Research from Beyond Conflict shows that Americans wildly overestimate how much members of the “other side” dislike or dehumanize them. These misperceptions, termed meta-perceptions, fuel polarization, undermine trust, and make communities more susceptible to authoritarian narratives.
Luckily, it turns out these distorted views are reversible. When participants in a national study were shown how inaccurate their assumptions were, support for political violence and anti-democratic practices dropped, while openness to engagement increased. The correction worked across partisan lines.
This isn’t just psychology — it’s public infrastructure for democratic resilience.
City leaders should treat these findings as a wake-up call. Just as we measure housing affordability or transit ridership, we should be measuring the civic “temperature” of our communities. Do residents believe they’re heard? Do they assume the worst of their neighbors? Are they aware of how much common ground exists?

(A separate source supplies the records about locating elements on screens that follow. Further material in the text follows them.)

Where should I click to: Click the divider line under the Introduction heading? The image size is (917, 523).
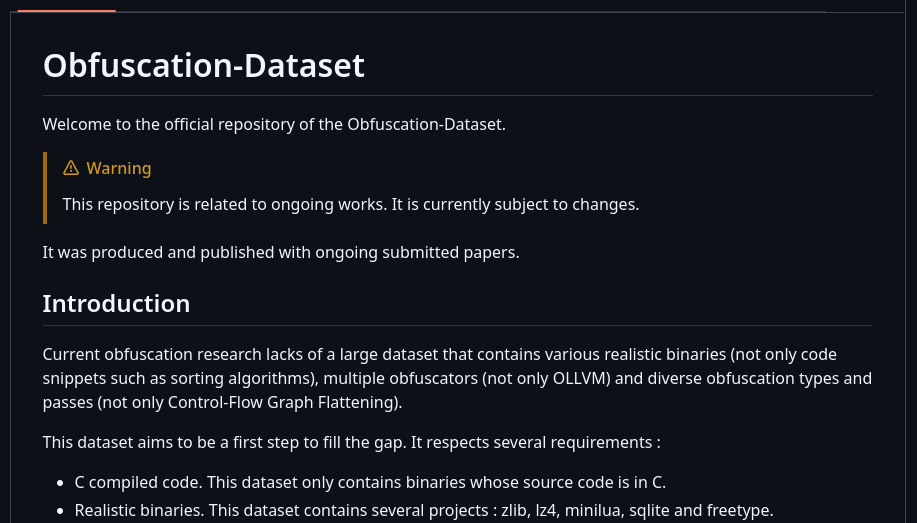coord(457,325)
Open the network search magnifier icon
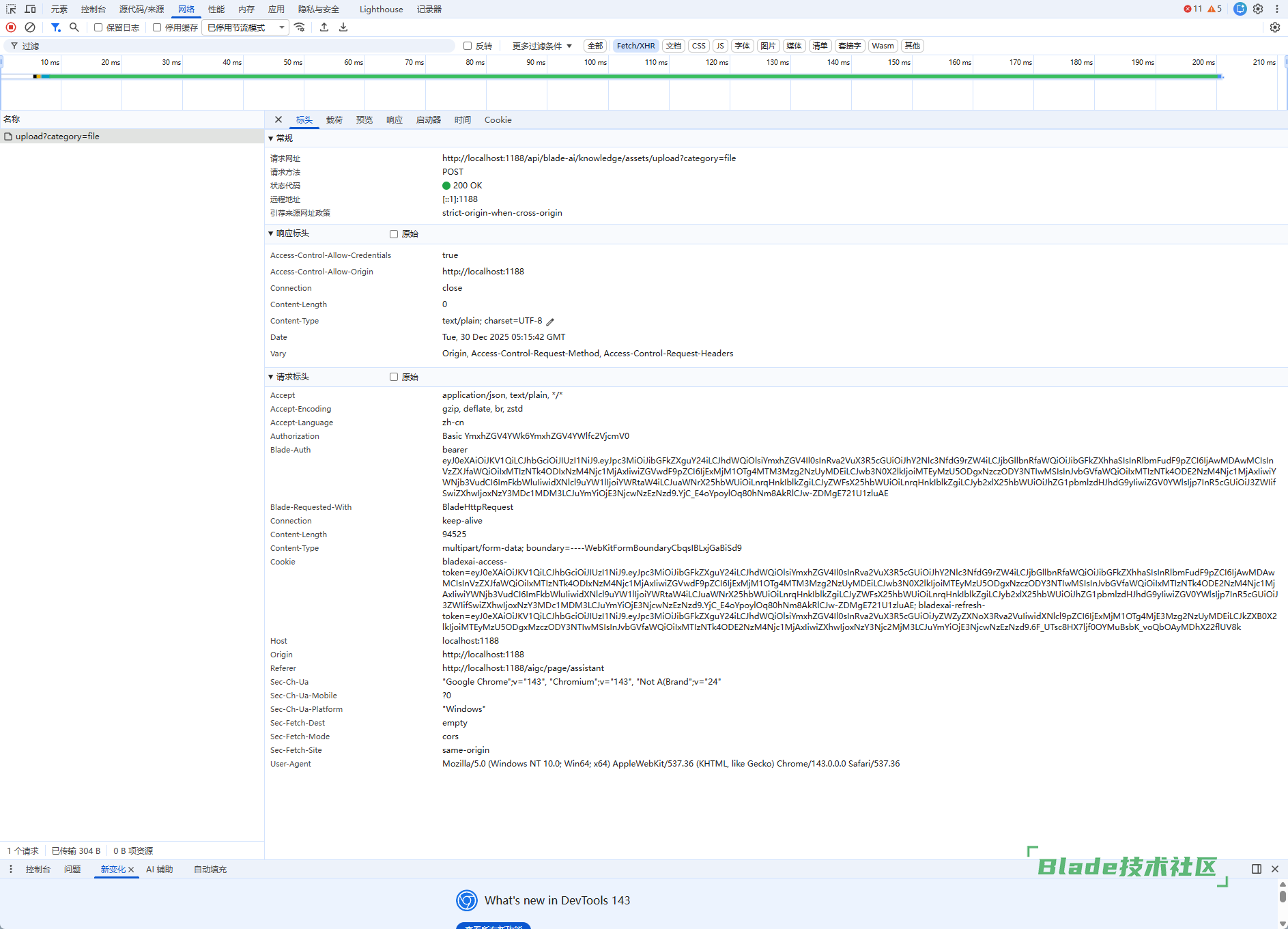The image size is (1288, 929). click(x=74, y=27)
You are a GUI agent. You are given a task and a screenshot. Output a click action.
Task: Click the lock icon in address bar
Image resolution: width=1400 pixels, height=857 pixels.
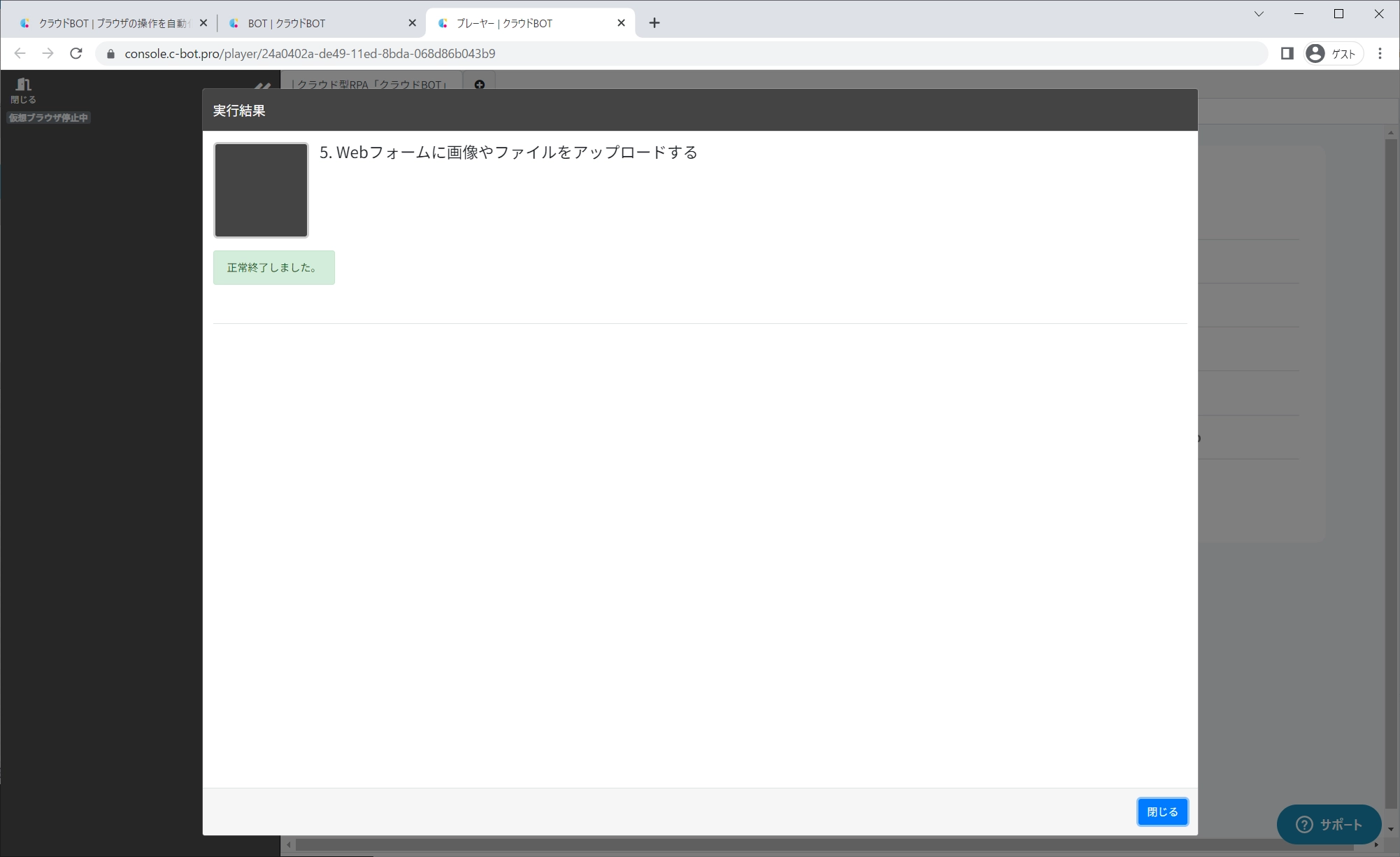coord(110,54)
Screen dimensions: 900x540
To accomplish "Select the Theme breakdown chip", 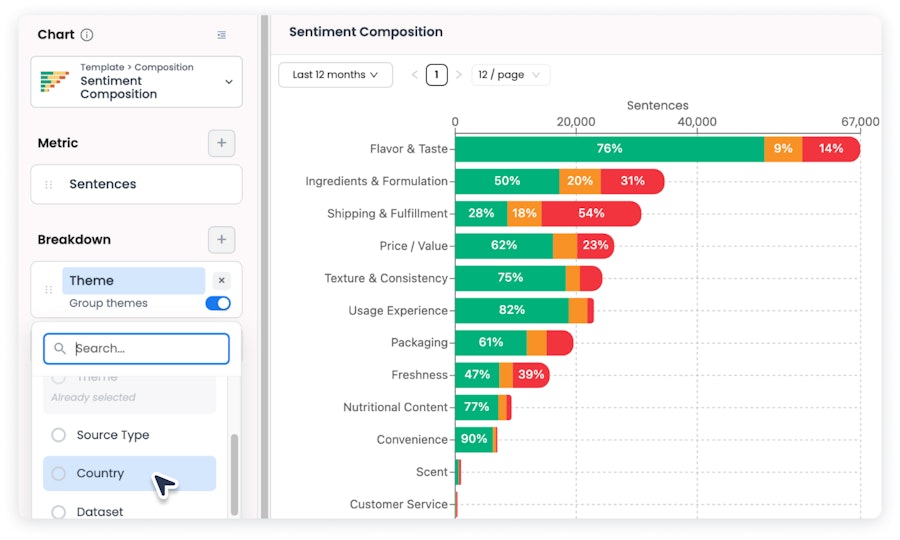I will click(x=134, y=281).
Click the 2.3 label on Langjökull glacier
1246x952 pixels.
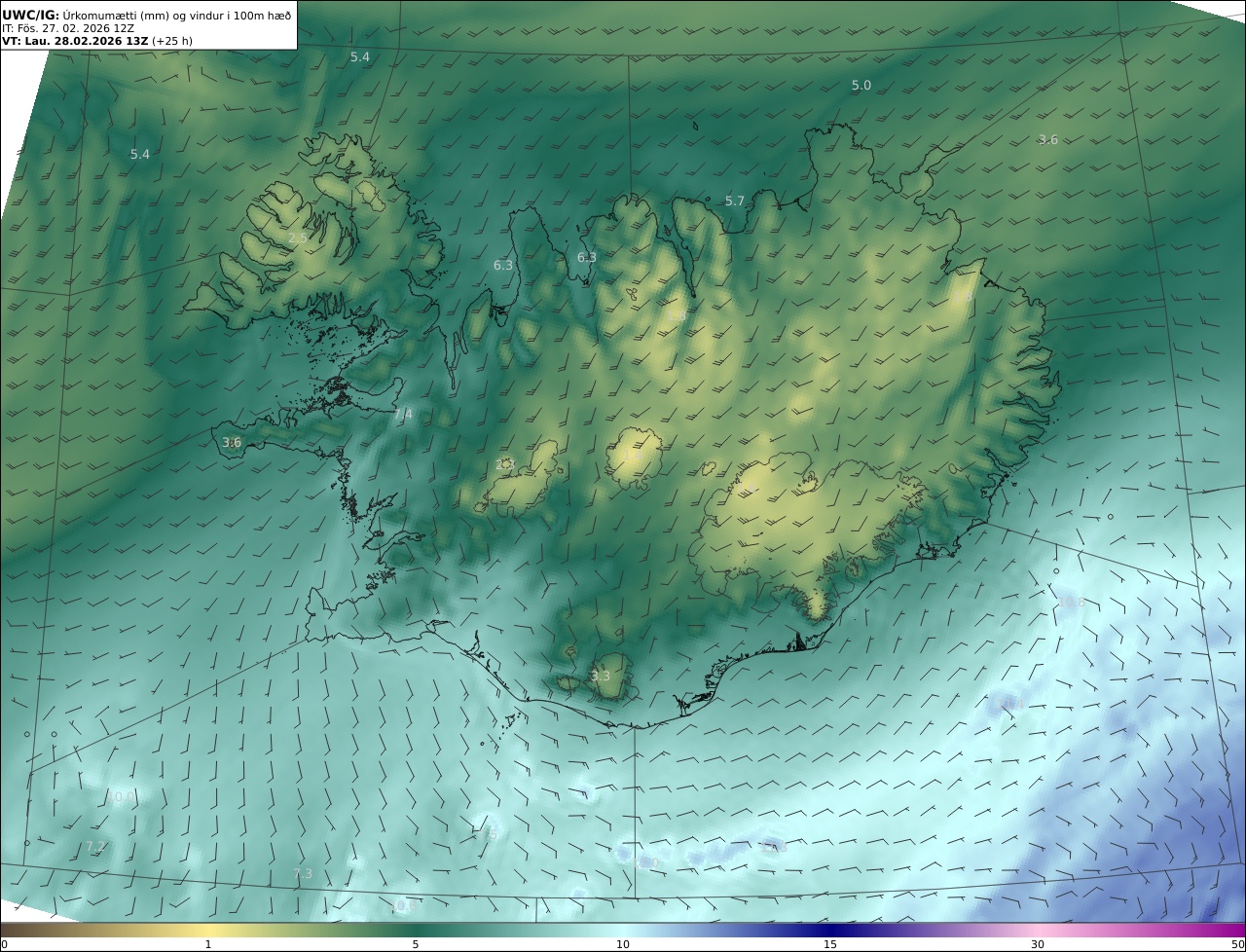pyautogui.click(x=504, y=465)
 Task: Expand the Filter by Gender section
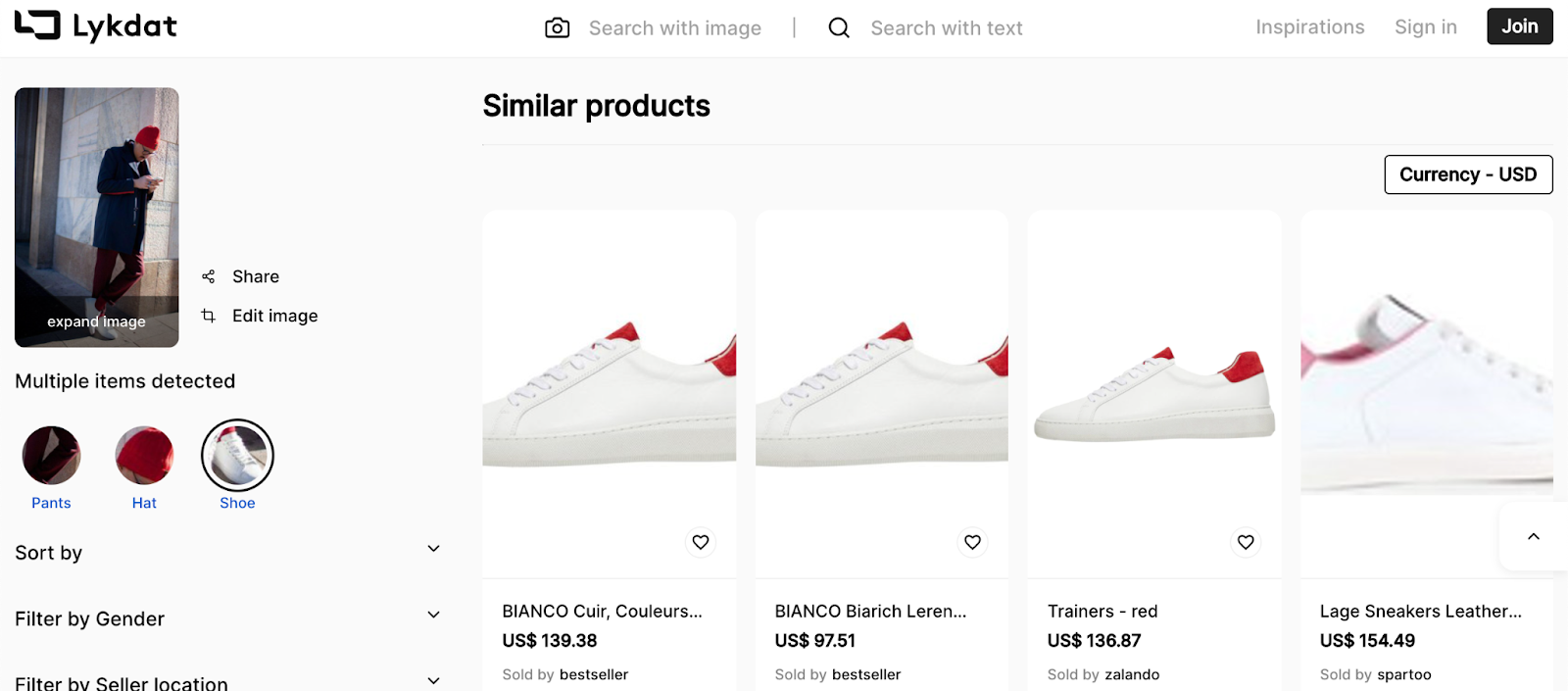click(433, 616)
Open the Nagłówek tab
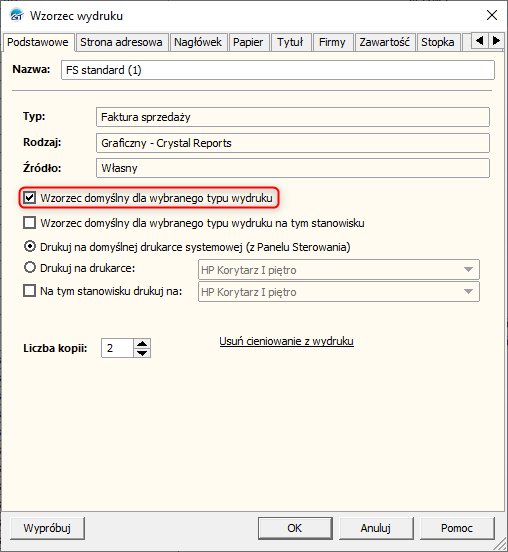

Urban development efforts often focus on visible outputs like housing units built, dollars invested, or business licenses issued as proxies for progress. While important, these economic indicators tell us little about how communities experience inclusion, legitimacy, or agency.
Cities should be incorporating trust- and belonging-based indicators into the evaluation of city planning efforts. Like what the GovLab’s recently published “Framework for Measuring Trust” emphasizes, trust in institutions is shaped by perceptions of competence, fairness, integrity, and empathy. Cities should design metrics that track whether residents feel listened to, whether they understand city processes, misperceive each other, and whether they believe public institutions act in their interest.
These indicators can shift how cities allocate resources, engage communities, design policies and ultimately fight polarization. A community may show rising property values and job creation, but if trust in local institutions is falling, the foundation is weakening. Real democratic resilience requires both.
Planning As Democratic Practice
We know urban planning is not just about zoning or infrastructure. It’s about shaping whose voices count, building cohesive communities and delivering on the promise that government is for all people.
In this moment, then, how do cities capture Americans’ desire to mend the fracturing of our democracy?
The good news: We don’t need to start from scratch. As highlighted in a recent Next City article by Runit Chhaya and Sapna Advani, urban designers are already borrowing lessons from political organizers: building trust, shifting timelines to prioritize listening, and empowering communities with accessible storytelling tools. Their work in New York’s Jefferson Houses exemplifies how design and trust-building can proceed hand in hand, even amid bureaucratic constraints.
Recent reflections by Daniel Yudkin of the Beacon Project suggest that Americans are ready for more meaningful civic engagement. In a recent survey, Yudkin and his team found that while national discourse is dominated by appeals to individual rights, the public still strongly values civic responsibilities. Americans across the political spectrum cited duties like obeying the law, protecting the environment, and fighting for others’ rights as ethical imperatives.
These findings underscore that, contrary to dominant polarization narratives, the American public holds a nuanced and duty-oriented view of citizenship — one that includes care for others and shared obligations.
Yudkin terms this mindset “connective responsibility,” the belief that engaging across lines of difference is not just beneficial but a moral and civic obligation. With seven out of every 10 Americans agreeing that they have a duty to engage with people unlike themselves, there’s a strong foundation on which to build participatory local institutions.
This moment isn’t just about top-down authoritarian overreach, it’s about bottom-up democratic potential. Cities can harness this untapped civic energy by embedding deliberative processes, inclusive planning and metrics of trust into everyday governance. The demand is there. Now cities must meet it.